O presidente da Venezuela, stomach Hugo Chávez, garantiu ao colega do Uruguai, Tabaré Vázquez, que fornecerá todo o petróleo e gás necessário durante os próximos 100 anos, “custe o que custar”.
Os presidentes assistiram hoje à assinatura de um Tratado de Segurança Energética entre o ministro venezuelano de Energia e presidente de Petróleos de Venezuela S.A. (PDVSA), Rafael Ramírez, e o titular da empresa estatal uruguaia de combustíveis (Ancap), Daniel Martínez.
Em discurso depois, Chávez afirmou que ambas as empresas “já realizam trabalhos conjuntos” na Faixa do Orinoco (sudeste da Venezuela) para a extração do petróleo venezuelano que é enviado a Montevidéu para refino e venda.
O Governo venezuelano auxiliará na ampliação da refinaria de La Teja, a única do Uruguai, que aumentará a capacidade de refino de 50 mil para 60 mil barris diários de petróleo.
“O aumento é modesto, mas importante”, afirmou Chávez. Ele insistiu para que se pense na construção de uma refinaria que produza um volume maior, “como forma de impulsionar o desenvolvimento de ambos os países e povos”.
“Pela graça de Deus nós temos um mar de petróleo e reservas de gás na Venezuela para (os próximos) 150 anos, e queremos compartilhá-los com nossos irmãos da América Latina”, afirmou o presidente venezuelano.
O Uruguai importa todo o petróleo que consome, a maioria da Venezuela. O país está iniciando os estudos de prospecção em seu mar territorial para localizar hidrocarbonetos.
Segundo Chávez, o acordo não é um “presente”, mas um “esforço conjunto de dois países para se apoiarem mutuamente”. Ele também destacou a colaboração do Uruguai em relação aos estudos de genética do gado, software e gestão elétrica, entre outros.
Os presidentes assistiram à assinatura dos acordos para a exploração de hidrocarbonetos pesados e a comercialização conjunta do coque do petróleo. O convênio também envolveu a compra de 15% da estatal Álcoois do Uruguai pela Venezuela, que se somou a uma aquisição anterior de 10% dos papéis.

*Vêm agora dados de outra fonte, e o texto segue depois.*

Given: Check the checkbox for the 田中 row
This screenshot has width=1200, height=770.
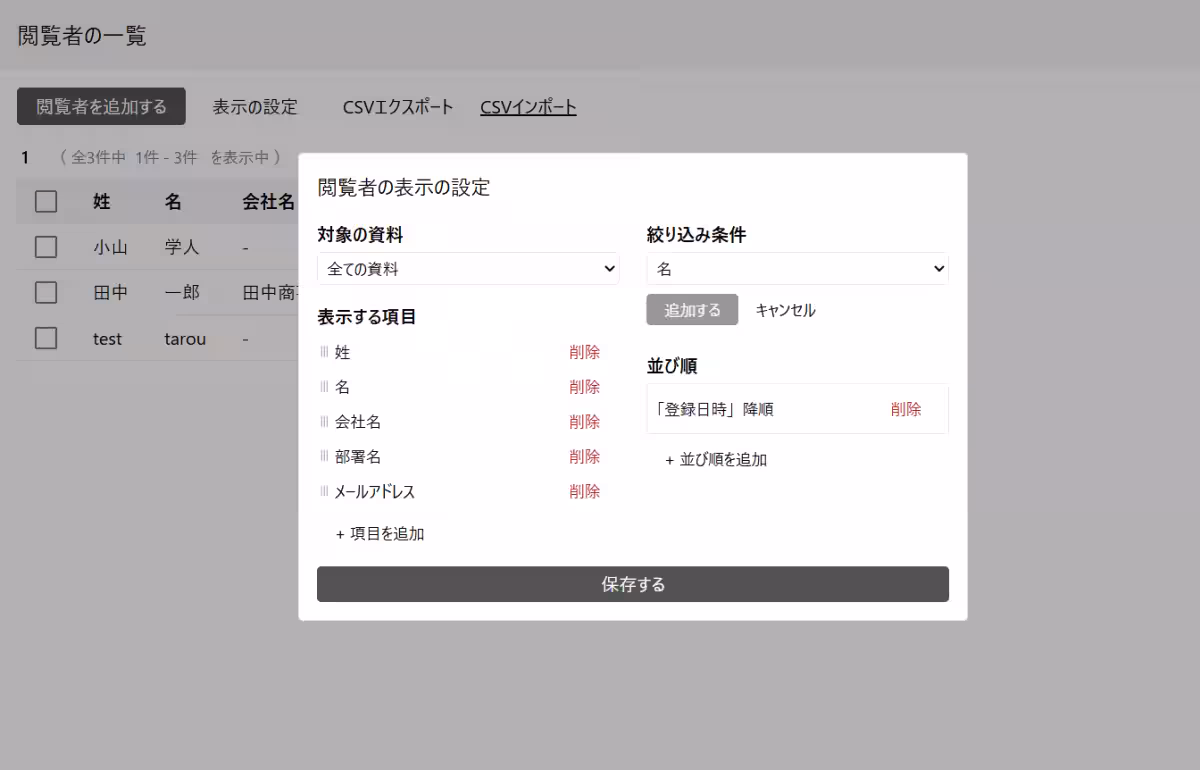Looking at the screenshot, I should click(45, 292).
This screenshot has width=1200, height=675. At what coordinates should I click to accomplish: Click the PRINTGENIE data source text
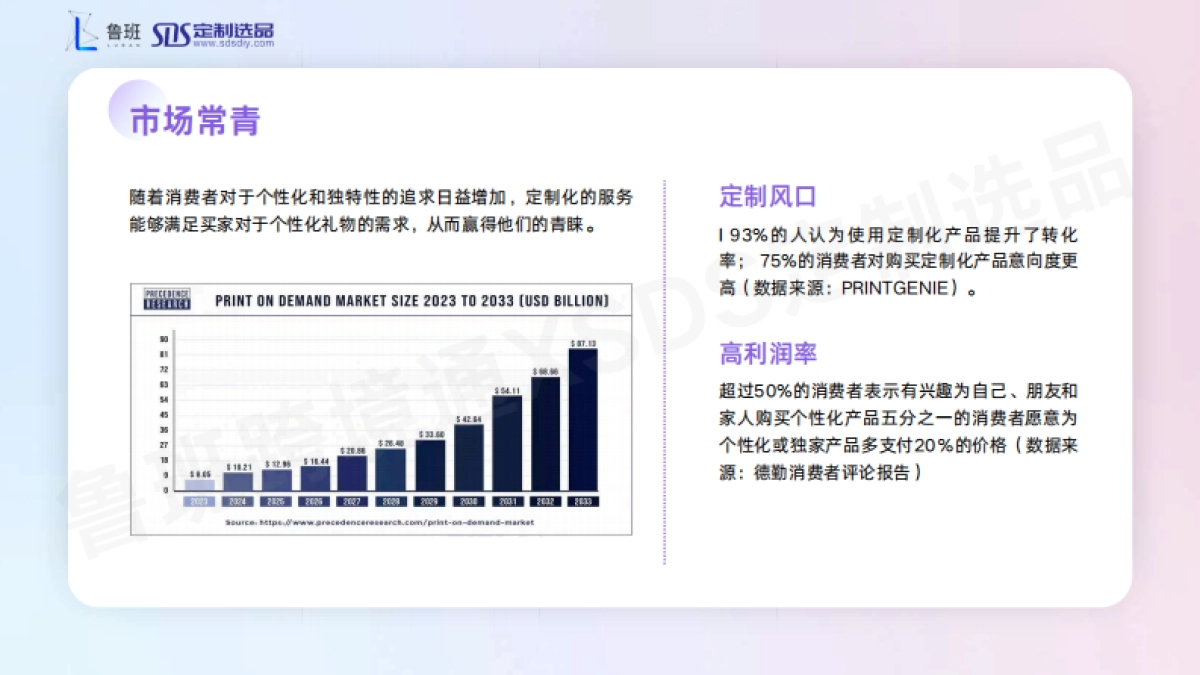[x=890, y=287]
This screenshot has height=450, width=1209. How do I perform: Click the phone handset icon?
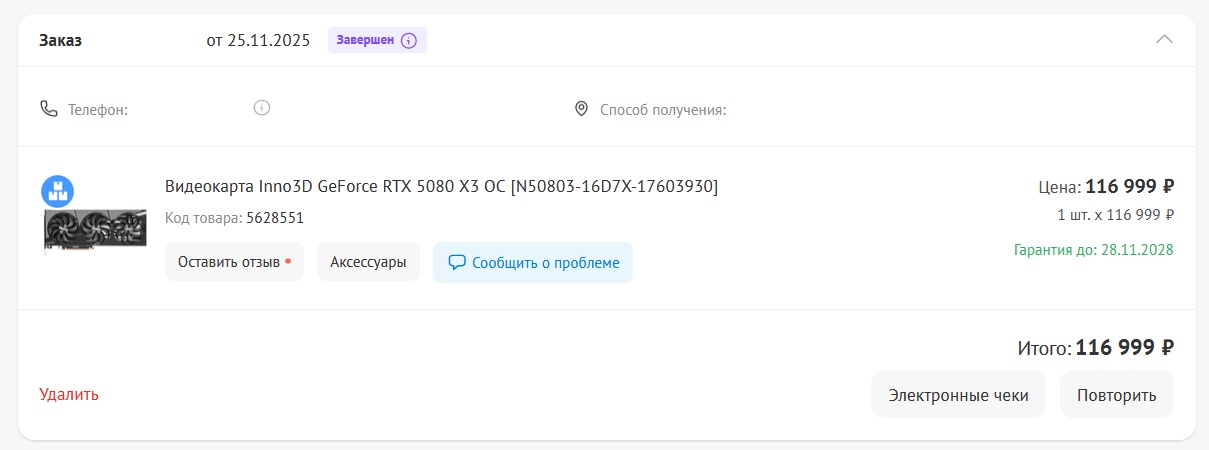[x=49, y=108]
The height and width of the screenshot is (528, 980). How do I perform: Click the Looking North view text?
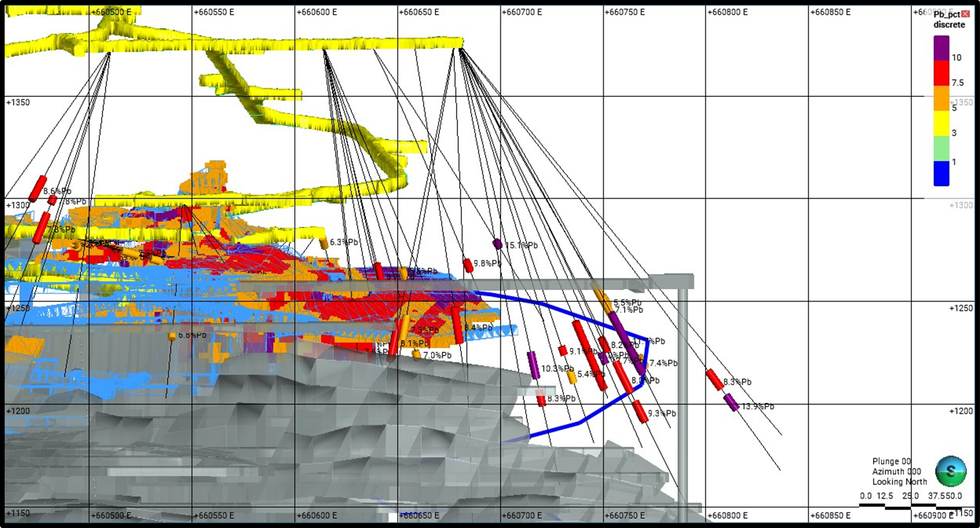point(896,482)
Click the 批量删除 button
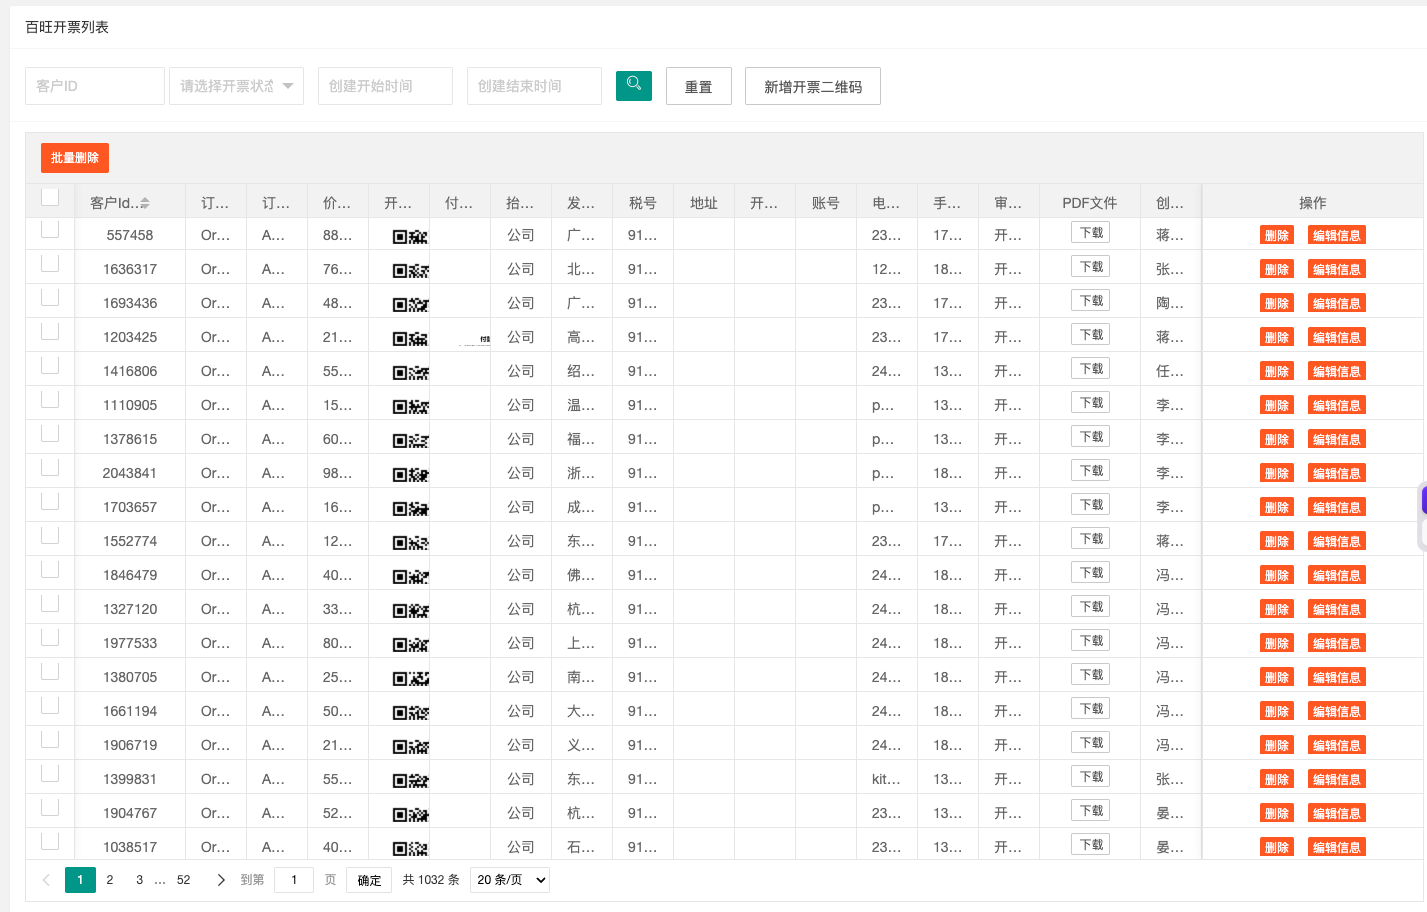Screen dimensions: 1427x912 pos(75,158)
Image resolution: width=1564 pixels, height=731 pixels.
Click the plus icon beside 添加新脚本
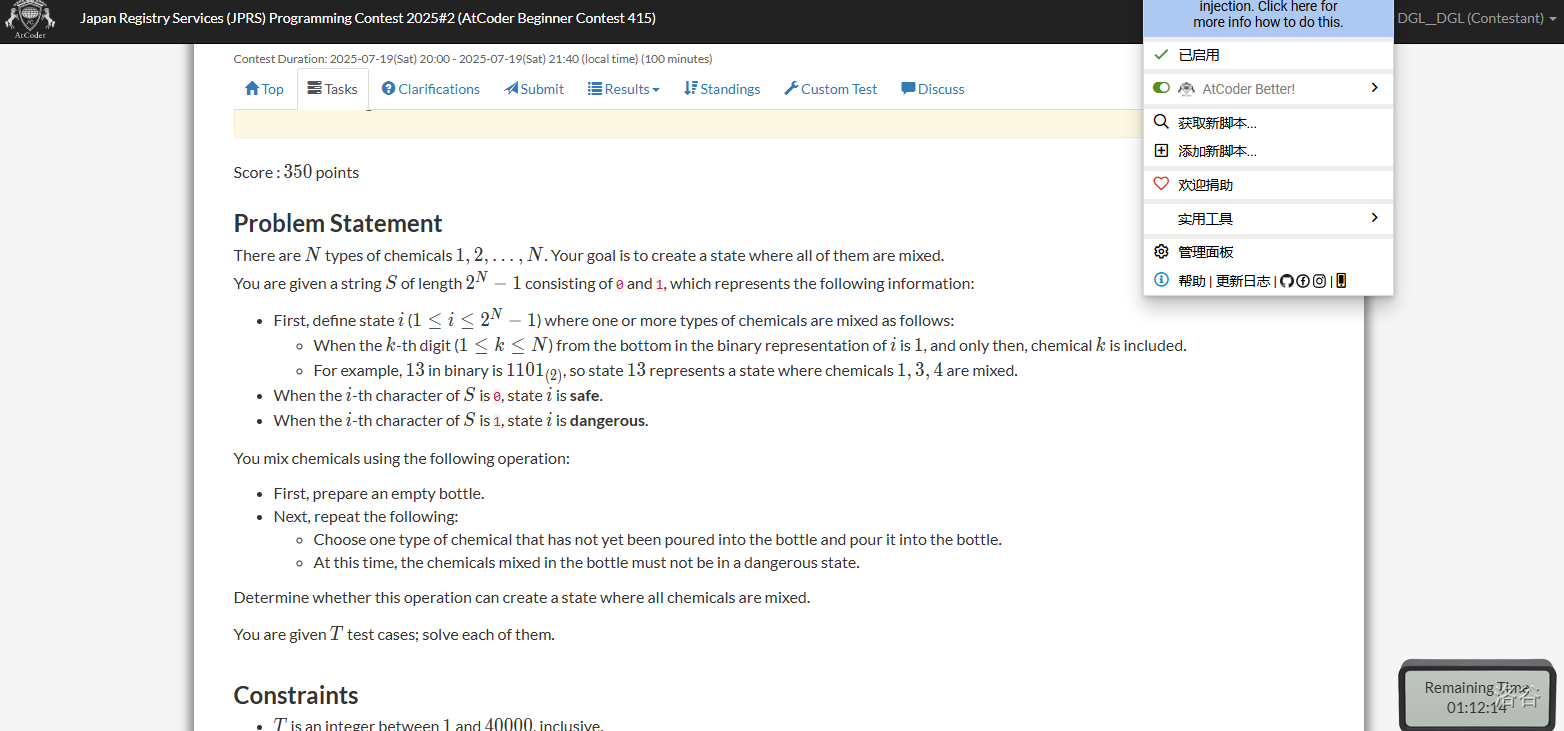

Além disso, foi assinada a criação de uma companhia mista para a fabricação e exportação de insulina na região.
Durante sua visita, o presidente venezuelano reivindicou “uma definição imediata” sobre a entrada de seu país no Mercosul.
“Não há razões que justifiquem o atraso no processo de adesão”, afirmou. Chávez declarou que a situação já está se tornando incômoda para o seu país.
“A Venezuela precisa do Mercosul e o bloco precisa crescer e se transformar”, disse Chávez. Ele também afirmou que o Governo dos Estados Unidos é contra a entrada do país no bloco sul-americano.
“O império pressiona para que não nos deixem entrar, por isso é que cumprimentamos a atitude valente dos Governos do bloco, que nos abriram as portas. Agora só esperamos que os Parlamentos façam o mesmo”, acrescentou.
No mês passado, Chávez deu o final do ano como prazo limite para a aprovação da entrada do país no bloco e afirmou que a Venezuela já cumpriu todos os requisitos necessários.
A adesão da Venezuela como membro formal do Mercosul já foi aprovada pelos quatro Governos (além de Brasil, Uruguai, Argentina e Paraguai), mas ainda espera a aprovação dos parlamentares brasileiros.
O presidente uruguaio – que atualmente exerce também a Presidência do Mercosul – afirmou que fará “tudo possível” para que a Venezuela seja incorporada em breve ao bloco.
“Somos vigorosos defensores da entrada da Venezuela no Mercosul e quanto antes conseguirmos será melhor”, afirmou Vázquez. O presidente uruguaio também destacou a “enorme generosidade” do Governo de Chávez “ao pôr à disposição do Uruguai um poço de petróleo”.